Problem statement ::
The copy should begin at the line containing "You are a GUI" and end with the last line below, every line exact and no picture included.

Data entries:
*** Block opens ***

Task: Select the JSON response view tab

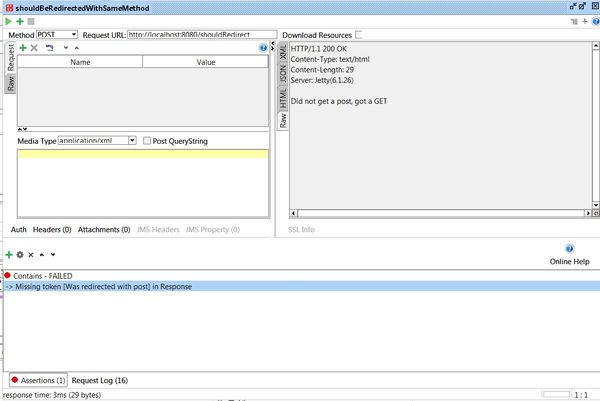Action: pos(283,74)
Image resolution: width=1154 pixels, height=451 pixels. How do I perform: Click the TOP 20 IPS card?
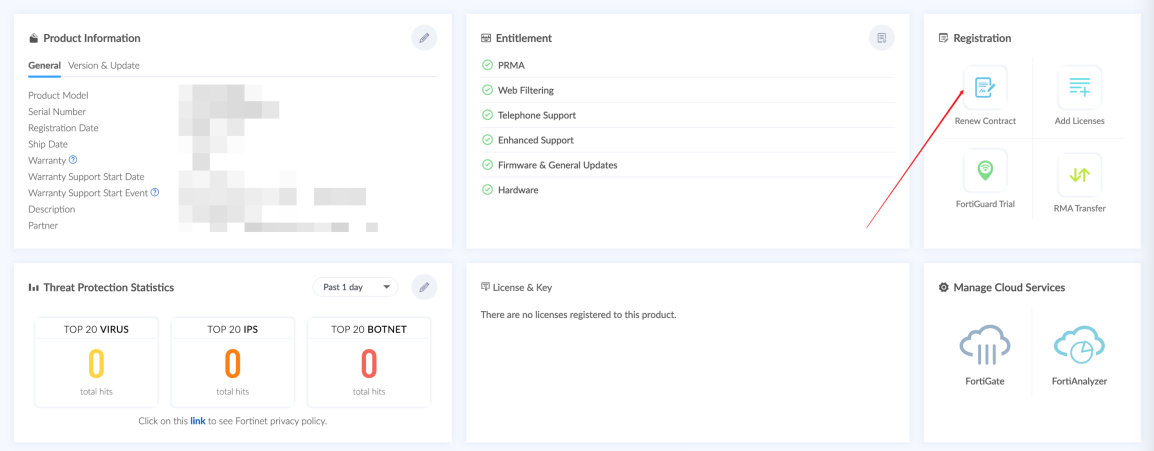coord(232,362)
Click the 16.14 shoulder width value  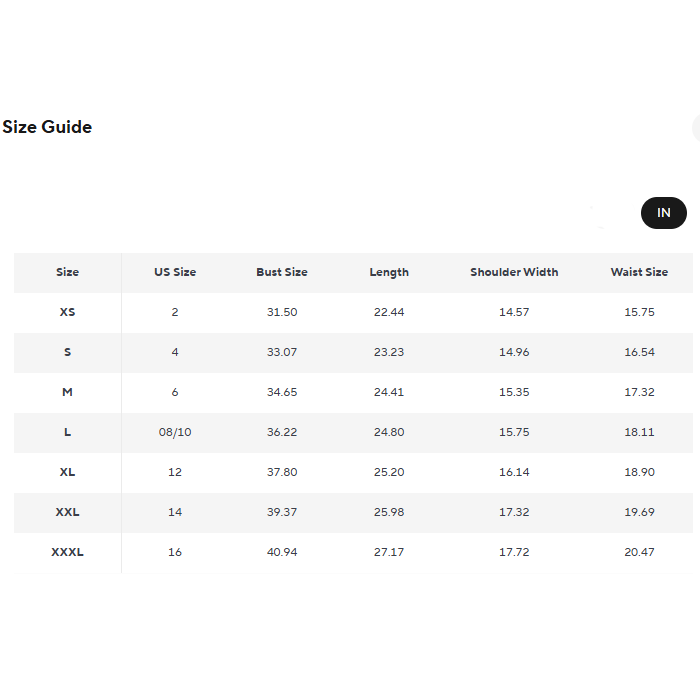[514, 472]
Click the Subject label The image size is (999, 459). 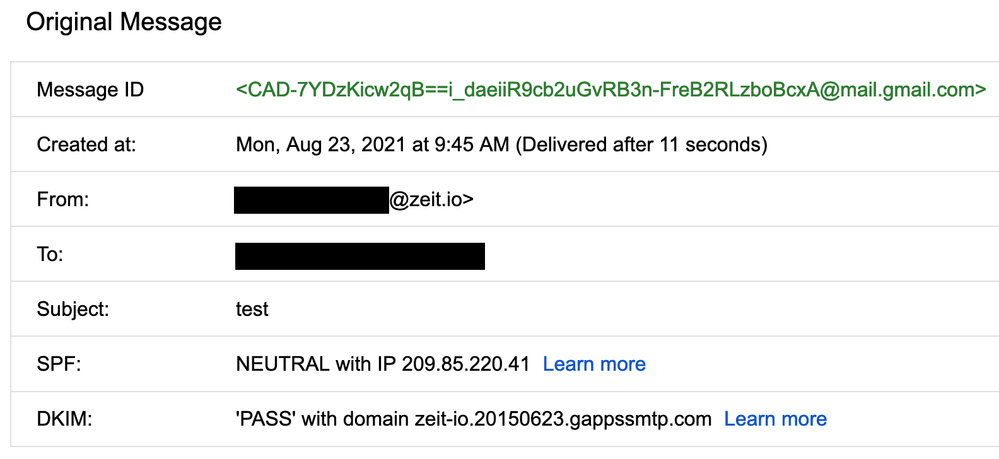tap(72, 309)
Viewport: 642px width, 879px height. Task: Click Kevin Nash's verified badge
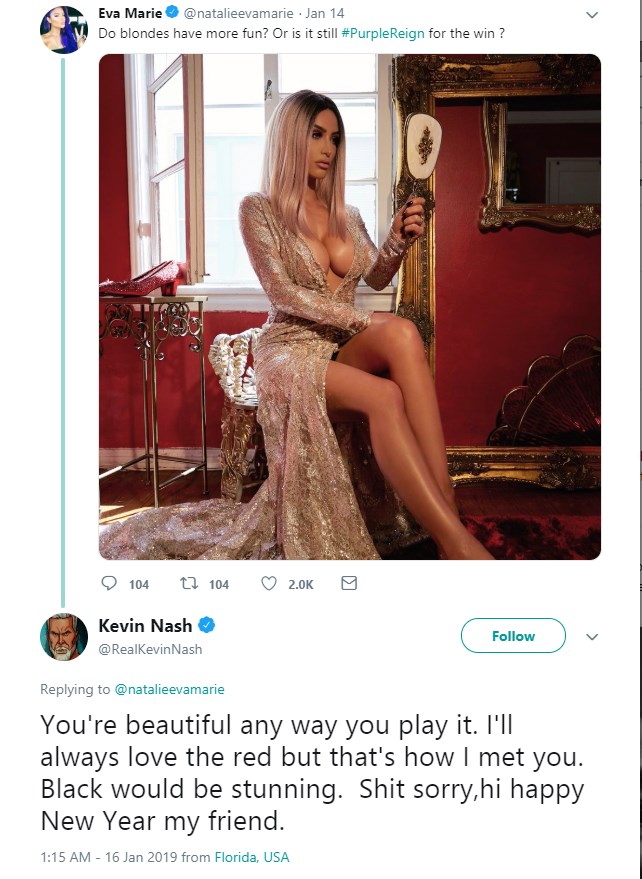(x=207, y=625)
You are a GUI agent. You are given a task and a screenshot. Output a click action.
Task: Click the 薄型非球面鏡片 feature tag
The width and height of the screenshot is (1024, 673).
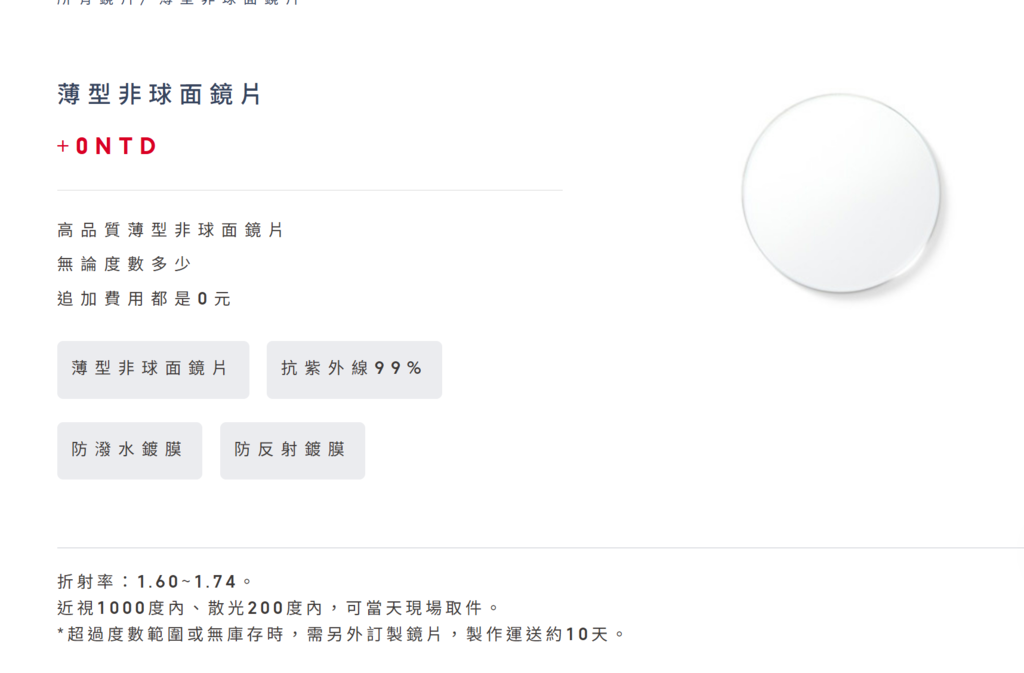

*** Block closes ***

Task response ::
You are a GUI agent. You are given a task and a screenshot. Output a click action.
Task: Click the 薄型非球面鏡片 feature tag
The width and height of the screenshot is (1024, 673).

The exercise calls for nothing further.